Expatriates cast their ballots at the Syrian embassy in Beirut yesterday.
AFP/Beirut
Syrian expats streamed to their embassy in Beirut yesterday to vote in a controversial presidential election as war raged at home and bombs killed more than 40 people in the city of Aleppo.
With expats around the world voting in advance of the June 3 election, Beirut’s Yarzeh district was festooned with Syrian flags and portraits of President Bashar al-Assad, who is expected to cruise to victory.
An estimated 3mn Syrians live abroad, including peacetime residents and refugees, but only about 200,000 were able to vote yesterday, at 38 embassies, a foreign ministry source said in Damascus.

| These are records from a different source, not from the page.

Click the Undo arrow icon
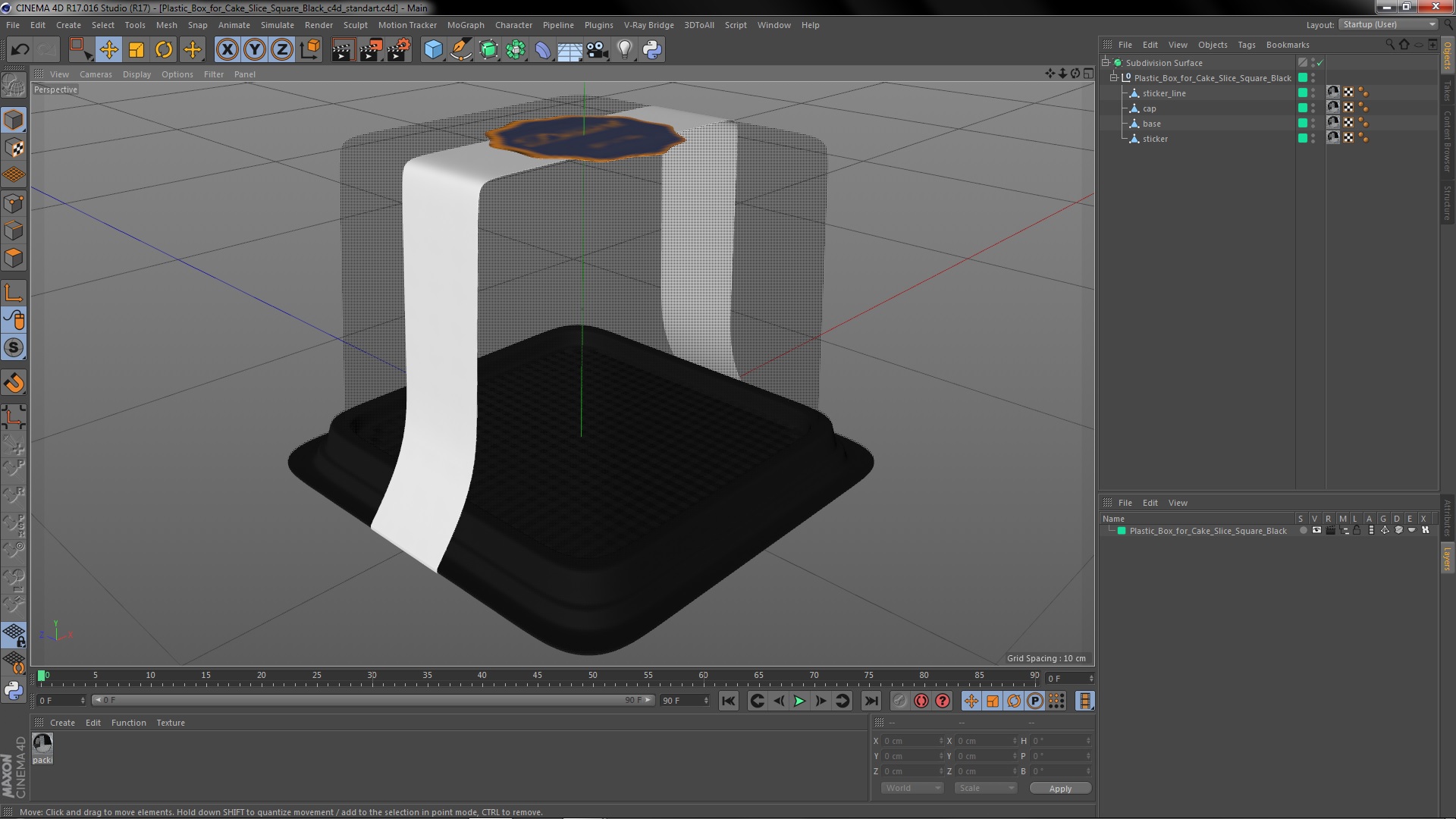1456x819 pixels. point(20,50)
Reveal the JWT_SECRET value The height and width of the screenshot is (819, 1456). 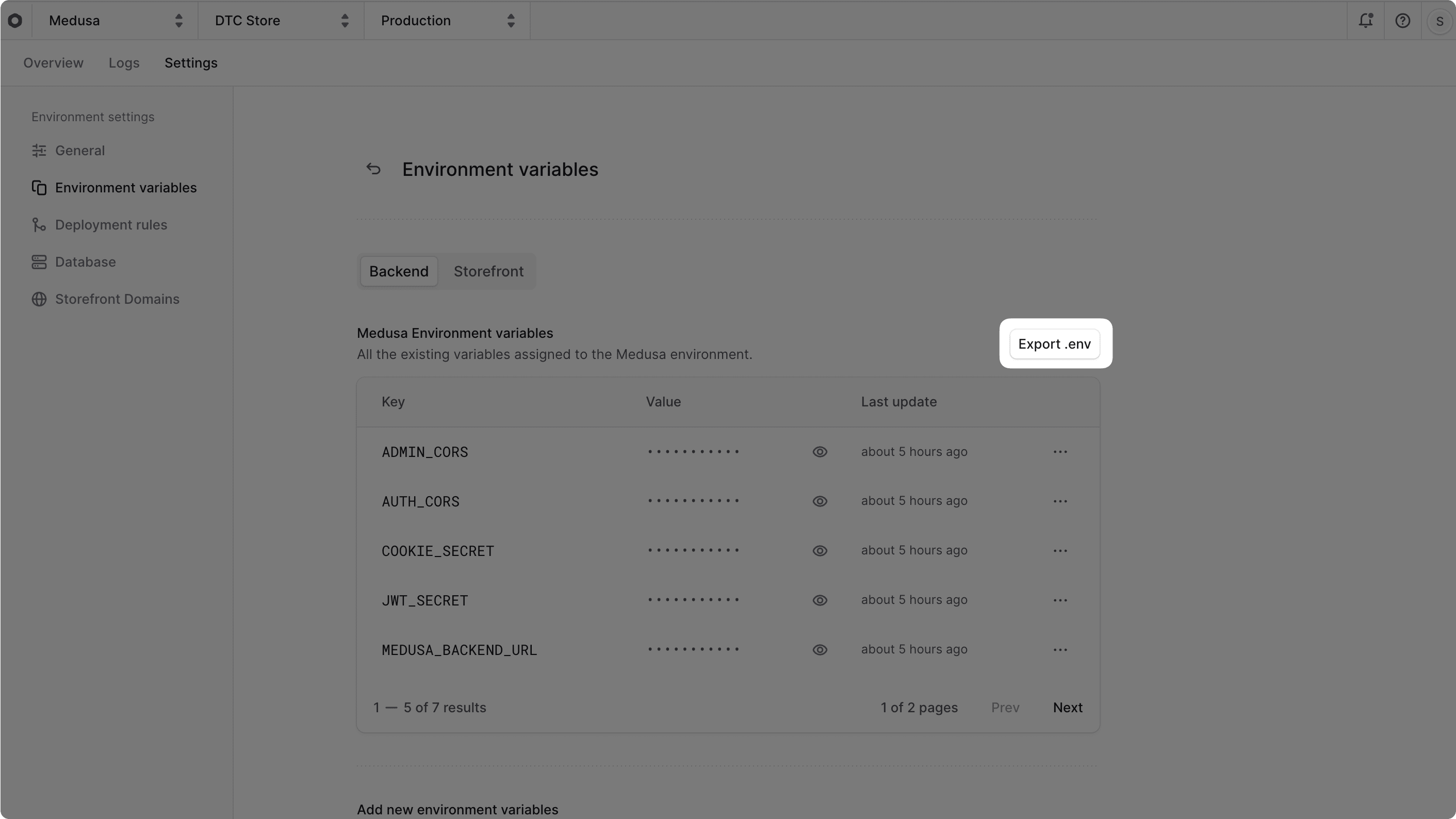(x=820, y=600)
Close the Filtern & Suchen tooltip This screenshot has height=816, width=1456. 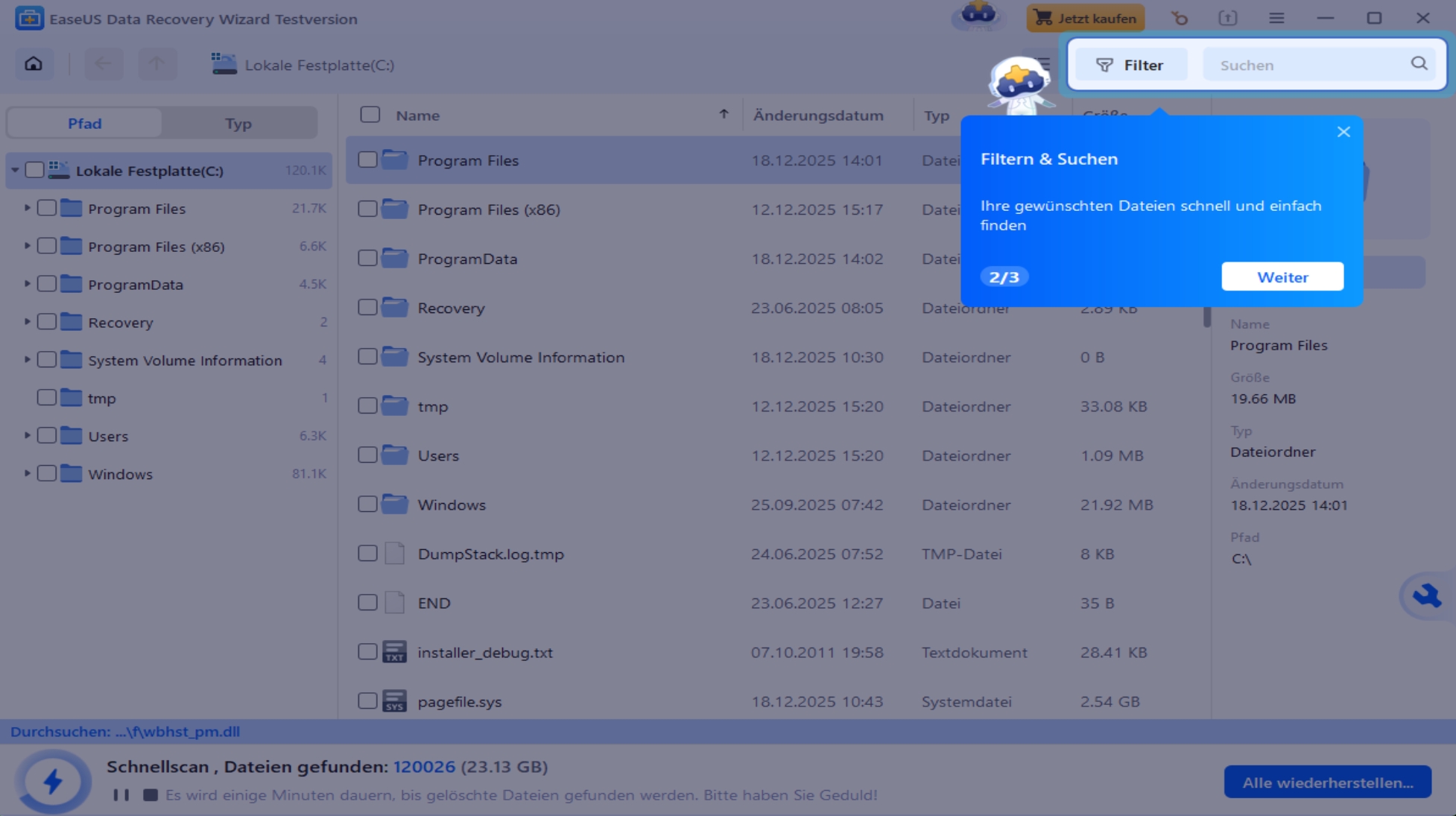pos(1343,132)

Pro-regime daily Al Watan said that is “a relatively acceptable figure, if we bear in mind the fact that France, Germany and Belgium have banned Syrian citizens” from voting, along with the United Arab Emirates.
The ministry says 40,000 citizens in Lebanon, which hosts more than a million refugees fleeing the violence, are on the electoral register.
Damascus has barred refugees who left Syria through unofficial crossings from taking part in the election.
By midday, all the entrances to the Lebanese capital were blocked, causing long tailbacks, as thousands of Syrians descended on the embassy, mostly by foot.
The army set up checkpoints around the embassy to head off any disturbances, with the country’s Syrian community sharply divided into pro- and anti-Assad camps.
There was little sign of any opposition voters in the long queues outside the mission.
Syria’s exiled opposition and its Western backers have ridiculed the June 3 vote as a “farce”.
The civil war raging since March 2011 has killed more than 160,000 people and forced nearly half the population to flee their homes.
More casualties were added to the figure yesterday, with news that air force raids on rebel-held areas of the northern city of Aleppo had killed more than 40 people in 24 hours.
Barrel bombs killed 22 people in eastern districts of Aleppo on Tuesday and another 21 yesterday, the Syrian Observatory for Human Rights said.
Nine children figured among the dead, the Britain-based Observatory added, warning that the toll could rise because “many people are in serious condition and there must be bodies under the rubble”.
But Syrian state television repeatedly interrupted its programmes to broadcast live images of crowds of loyalists voting in Beirut.
Amid similar scenes in Amman and under tight security, Syrian voters lined up in their hundreds outside their embassy.
Around 30 anti-regime activists stood near the mission, chanting slogans and carrying a banner which read: “No to the killer’s re-election.”